**Work required**: Take the lines below between the one holding "The height and width of the screenshot is (1675, 1268)." and the one holding "Task: Toggle the browser side panel", inclusive, and copy them exactly. Add nothing.

Top of Information shown

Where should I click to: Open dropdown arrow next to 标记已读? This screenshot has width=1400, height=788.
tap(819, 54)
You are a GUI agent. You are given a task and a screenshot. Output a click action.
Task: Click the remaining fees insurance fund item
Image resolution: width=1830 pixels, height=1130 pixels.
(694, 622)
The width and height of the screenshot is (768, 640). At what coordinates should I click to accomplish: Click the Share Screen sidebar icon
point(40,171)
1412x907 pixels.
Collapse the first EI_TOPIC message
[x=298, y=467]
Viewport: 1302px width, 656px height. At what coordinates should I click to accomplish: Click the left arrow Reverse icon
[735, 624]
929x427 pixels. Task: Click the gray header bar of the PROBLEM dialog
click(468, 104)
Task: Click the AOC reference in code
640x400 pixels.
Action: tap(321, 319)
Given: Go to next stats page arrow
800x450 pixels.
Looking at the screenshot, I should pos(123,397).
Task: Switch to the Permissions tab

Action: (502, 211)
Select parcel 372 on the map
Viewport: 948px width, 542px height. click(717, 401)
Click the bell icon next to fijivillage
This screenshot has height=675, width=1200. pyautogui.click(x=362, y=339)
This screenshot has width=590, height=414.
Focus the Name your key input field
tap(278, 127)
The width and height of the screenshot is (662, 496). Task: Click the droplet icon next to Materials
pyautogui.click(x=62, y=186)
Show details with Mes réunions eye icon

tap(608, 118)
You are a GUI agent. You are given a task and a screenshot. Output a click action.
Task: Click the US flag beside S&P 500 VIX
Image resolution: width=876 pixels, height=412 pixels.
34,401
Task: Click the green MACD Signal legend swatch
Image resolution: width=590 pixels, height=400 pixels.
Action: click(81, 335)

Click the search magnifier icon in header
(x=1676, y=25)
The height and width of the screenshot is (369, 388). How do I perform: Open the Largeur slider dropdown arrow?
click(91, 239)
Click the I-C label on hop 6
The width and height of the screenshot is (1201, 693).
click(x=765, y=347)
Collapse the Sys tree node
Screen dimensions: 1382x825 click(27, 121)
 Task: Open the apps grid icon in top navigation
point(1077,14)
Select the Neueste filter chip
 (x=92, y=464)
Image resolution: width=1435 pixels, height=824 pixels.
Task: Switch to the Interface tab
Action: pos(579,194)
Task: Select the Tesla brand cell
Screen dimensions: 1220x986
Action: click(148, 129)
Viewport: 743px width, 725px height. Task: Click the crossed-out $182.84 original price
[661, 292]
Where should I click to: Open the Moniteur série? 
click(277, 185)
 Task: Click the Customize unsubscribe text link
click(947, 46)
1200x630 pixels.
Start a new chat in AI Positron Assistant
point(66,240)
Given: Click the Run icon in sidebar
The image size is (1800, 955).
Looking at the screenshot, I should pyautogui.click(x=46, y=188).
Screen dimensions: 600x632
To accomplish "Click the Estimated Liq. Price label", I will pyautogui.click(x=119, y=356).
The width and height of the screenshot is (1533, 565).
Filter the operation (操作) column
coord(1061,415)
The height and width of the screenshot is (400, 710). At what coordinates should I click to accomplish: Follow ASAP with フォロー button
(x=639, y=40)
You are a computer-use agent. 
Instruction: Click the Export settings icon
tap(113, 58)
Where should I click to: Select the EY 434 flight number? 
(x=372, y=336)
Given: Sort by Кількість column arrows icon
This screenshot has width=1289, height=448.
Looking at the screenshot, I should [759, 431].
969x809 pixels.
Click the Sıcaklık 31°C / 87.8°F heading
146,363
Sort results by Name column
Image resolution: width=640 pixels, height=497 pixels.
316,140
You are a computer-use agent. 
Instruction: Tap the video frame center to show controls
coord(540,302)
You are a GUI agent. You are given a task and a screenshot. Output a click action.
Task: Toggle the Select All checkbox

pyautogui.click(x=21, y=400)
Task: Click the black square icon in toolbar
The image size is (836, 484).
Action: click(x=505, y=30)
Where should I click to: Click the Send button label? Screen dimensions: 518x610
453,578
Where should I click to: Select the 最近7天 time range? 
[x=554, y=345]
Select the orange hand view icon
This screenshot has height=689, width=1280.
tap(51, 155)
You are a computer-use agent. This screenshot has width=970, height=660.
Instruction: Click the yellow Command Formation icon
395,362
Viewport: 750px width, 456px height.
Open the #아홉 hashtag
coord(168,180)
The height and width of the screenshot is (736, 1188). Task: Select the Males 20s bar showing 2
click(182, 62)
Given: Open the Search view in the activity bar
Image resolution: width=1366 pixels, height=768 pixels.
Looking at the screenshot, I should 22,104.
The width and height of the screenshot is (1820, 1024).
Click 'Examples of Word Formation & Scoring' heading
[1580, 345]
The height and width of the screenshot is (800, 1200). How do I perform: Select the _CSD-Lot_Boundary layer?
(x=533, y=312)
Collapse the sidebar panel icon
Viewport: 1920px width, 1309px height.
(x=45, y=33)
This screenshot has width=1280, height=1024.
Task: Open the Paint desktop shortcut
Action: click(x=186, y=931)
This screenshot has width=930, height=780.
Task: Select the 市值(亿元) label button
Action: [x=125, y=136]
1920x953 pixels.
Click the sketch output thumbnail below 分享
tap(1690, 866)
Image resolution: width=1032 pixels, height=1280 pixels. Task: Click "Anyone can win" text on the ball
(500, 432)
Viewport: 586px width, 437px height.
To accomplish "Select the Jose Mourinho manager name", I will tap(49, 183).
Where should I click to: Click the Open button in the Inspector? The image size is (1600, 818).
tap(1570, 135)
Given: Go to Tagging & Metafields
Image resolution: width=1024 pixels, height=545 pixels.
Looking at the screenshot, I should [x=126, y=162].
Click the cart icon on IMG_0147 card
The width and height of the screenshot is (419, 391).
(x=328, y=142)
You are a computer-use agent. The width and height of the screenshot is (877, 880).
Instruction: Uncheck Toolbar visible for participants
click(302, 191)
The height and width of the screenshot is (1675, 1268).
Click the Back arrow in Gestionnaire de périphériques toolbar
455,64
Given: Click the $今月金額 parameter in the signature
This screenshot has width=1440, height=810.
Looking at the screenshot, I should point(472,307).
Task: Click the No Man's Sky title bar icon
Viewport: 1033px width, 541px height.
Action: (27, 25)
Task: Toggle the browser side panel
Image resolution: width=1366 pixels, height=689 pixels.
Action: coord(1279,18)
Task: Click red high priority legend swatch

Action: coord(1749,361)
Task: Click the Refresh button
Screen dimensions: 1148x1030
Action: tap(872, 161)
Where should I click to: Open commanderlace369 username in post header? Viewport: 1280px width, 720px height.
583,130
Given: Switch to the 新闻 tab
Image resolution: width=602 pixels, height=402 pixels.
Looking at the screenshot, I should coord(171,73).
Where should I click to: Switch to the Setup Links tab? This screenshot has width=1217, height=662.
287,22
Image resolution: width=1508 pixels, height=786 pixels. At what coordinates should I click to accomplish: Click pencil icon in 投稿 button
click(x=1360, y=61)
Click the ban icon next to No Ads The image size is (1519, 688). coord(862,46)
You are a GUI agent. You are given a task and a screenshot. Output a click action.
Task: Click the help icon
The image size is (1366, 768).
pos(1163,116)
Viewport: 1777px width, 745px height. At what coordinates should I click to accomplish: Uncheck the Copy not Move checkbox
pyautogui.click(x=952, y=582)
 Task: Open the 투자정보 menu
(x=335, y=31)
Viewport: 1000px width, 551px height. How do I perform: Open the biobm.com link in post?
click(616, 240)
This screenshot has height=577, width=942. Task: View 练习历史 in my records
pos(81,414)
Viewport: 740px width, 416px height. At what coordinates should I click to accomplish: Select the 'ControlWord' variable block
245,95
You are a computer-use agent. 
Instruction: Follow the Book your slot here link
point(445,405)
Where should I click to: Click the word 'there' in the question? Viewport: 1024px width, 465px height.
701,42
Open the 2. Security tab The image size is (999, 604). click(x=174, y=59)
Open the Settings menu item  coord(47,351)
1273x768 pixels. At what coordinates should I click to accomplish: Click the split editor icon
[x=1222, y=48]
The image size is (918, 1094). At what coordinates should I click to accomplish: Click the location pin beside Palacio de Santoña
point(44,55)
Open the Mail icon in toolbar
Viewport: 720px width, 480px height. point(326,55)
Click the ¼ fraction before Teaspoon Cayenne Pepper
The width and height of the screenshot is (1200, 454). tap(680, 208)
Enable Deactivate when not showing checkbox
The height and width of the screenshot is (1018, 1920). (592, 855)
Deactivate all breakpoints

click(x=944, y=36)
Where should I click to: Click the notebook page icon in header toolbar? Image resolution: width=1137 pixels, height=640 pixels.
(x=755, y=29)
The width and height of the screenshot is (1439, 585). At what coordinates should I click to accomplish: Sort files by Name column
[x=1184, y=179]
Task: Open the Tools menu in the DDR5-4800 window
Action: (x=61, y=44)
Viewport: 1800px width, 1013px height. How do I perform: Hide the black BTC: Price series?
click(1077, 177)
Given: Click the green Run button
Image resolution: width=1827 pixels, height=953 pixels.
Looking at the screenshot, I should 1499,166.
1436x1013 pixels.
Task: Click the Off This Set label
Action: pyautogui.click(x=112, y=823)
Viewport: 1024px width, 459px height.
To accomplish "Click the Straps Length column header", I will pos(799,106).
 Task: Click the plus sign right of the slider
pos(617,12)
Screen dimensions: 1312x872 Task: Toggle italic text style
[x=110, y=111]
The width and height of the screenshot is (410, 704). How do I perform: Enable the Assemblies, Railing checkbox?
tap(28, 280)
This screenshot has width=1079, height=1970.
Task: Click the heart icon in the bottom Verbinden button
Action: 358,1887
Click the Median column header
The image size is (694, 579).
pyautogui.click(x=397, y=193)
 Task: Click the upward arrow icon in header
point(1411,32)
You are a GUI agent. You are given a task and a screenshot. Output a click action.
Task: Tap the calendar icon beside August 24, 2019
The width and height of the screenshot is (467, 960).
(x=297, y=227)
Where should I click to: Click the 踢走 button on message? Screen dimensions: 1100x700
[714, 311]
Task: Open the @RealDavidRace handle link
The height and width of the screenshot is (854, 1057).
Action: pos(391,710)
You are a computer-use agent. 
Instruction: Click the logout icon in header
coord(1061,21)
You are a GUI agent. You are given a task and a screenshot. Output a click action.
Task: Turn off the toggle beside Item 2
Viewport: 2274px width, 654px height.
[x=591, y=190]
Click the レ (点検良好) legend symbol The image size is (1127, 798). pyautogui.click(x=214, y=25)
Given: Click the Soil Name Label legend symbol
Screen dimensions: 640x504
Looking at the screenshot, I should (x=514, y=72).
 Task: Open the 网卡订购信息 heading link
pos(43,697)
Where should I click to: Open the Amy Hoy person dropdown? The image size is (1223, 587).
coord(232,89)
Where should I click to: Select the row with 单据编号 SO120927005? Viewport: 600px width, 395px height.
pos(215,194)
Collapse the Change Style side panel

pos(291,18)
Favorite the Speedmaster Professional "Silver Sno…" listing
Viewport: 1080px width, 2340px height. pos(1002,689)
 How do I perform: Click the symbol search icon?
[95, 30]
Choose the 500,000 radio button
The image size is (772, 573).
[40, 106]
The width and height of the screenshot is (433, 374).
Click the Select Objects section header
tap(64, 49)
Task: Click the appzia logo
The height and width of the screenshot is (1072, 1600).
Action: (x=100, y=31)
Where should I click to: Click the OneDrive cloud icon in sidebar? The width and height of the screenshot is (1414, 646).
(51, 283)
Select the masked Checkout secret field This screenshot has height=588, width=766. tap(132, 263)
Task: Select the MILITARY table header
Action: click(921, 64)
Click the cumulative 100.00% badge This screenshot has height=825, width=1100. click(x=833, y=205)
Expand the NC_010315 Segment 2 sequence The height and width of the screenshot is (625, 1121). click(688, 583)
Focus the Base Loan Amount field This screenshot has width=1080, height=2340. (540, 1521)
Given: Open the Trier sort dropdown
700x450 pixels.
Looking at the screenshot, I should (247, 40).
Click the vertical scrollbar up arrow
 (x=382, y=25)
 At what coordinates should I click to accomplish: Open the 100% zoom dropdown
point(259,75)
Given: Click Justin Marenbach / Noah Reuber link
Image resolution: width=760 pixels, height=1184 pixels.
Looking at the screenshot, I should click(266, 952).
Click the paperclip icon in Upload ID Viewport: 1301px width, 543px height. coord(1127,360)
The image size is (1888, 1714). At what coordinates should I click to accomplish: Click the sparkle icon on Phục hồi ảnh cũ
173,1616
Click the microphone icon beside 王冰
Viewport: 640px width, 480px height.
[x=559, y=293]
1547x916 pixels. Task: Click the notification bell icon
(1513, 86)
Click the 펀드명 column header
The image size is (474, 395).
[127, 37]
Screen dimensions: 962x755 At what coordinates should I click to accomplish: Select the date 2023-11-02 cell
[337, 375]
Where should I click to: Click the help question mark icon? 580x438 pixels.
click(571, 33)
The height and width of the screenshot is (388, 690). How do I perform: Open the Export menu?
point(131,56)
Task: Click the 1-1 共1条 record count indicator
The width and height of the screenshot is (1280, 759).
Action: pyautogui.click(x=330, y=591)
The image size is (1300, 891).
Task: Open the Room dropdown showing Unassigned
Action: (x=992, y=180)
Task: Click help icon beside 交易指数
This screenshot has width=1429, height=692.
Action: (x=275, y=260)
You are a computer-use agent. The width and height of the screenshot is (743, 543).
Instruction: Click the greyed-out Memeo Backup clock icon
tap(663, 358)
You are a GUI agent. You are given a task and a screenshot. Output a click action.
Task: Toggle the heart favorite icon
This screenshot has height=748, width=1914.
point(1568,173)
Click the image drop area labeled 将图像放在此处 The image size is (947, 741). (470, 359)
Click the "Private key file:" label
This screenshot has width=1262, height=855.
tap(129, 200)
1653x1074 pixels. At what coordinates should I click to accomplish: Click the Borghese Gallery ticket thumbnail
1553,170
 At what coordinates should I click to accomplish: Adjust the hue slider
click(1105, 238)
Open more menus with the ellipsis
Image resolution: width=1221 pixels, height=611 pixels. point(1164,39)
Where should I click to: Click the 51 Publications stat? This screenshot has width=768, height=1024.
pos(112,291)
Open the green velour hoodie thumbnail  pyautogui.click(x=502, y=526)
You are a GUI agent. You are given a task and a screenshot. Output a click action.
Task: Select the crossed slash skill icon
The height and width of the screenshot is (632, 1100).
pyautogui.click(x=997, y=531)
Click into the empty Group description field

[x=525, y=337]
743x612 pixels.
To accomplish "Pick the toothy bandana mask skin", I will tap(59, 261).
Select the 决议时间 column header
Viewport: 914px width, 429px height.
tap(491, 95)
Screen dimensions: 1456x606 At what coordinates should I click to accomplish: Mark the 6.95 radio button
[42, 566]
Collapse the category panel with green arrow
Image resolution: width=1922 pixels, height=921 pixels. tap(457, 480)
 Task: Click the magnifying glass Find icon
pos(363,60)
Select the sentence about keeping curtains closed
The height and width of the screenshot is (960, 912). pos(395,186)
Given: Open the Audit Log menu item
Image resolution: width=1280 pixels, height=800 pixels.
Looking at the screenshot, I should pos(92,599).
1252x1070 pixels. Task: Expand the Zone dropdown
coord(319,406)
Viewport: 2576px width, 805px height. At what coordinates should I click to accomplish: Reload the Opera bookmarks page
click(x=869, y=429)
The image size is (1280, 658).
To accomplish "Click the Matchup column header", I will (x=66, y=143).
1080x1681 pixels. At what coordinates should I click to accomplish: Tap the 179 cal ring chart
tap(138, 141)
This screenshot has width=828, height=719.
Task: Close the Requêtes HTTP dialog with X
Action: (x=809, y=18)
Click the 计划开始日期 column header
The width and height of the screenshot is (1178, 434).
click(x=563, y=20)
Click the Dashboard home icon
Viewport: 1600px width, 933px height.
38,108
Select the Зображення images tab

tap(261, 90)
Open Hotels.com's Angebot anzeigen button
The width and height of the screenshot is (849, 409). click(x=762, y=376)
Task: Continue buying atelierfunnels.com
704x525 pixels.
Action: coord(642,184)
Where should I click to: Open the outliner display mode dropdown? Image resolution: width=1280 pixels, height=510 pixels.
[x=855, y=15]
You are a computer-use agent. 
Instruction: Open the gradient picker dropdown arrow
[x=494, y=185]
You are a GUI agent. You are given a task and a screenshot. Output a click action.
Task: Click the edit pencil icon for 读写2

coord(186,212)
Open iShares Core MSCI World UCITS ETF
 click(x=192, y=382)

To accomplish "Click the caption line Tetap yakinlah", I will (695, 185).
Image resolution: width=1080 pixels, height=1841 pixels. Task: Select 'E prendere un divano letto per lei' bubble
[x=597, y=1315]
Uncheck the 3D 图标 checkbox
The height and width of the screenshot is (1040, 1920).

Bottom of Information shown

**Worked solution**:
The height and width of the screenshot is (1675, 1268).
Click the Back arrow in Gestionnaire de périphériques toolbar
455,64
Given: Click the $今月金額 parameter in the signature
This screenshot has width=1440, height=810.
Looking at the screenshot, I should point(472,307).
Task: Click the No Man's Sky title bar icon
Viewport: 1033px width, 541px height.
Action: (27, 25)
Task: Toggle the browser side panel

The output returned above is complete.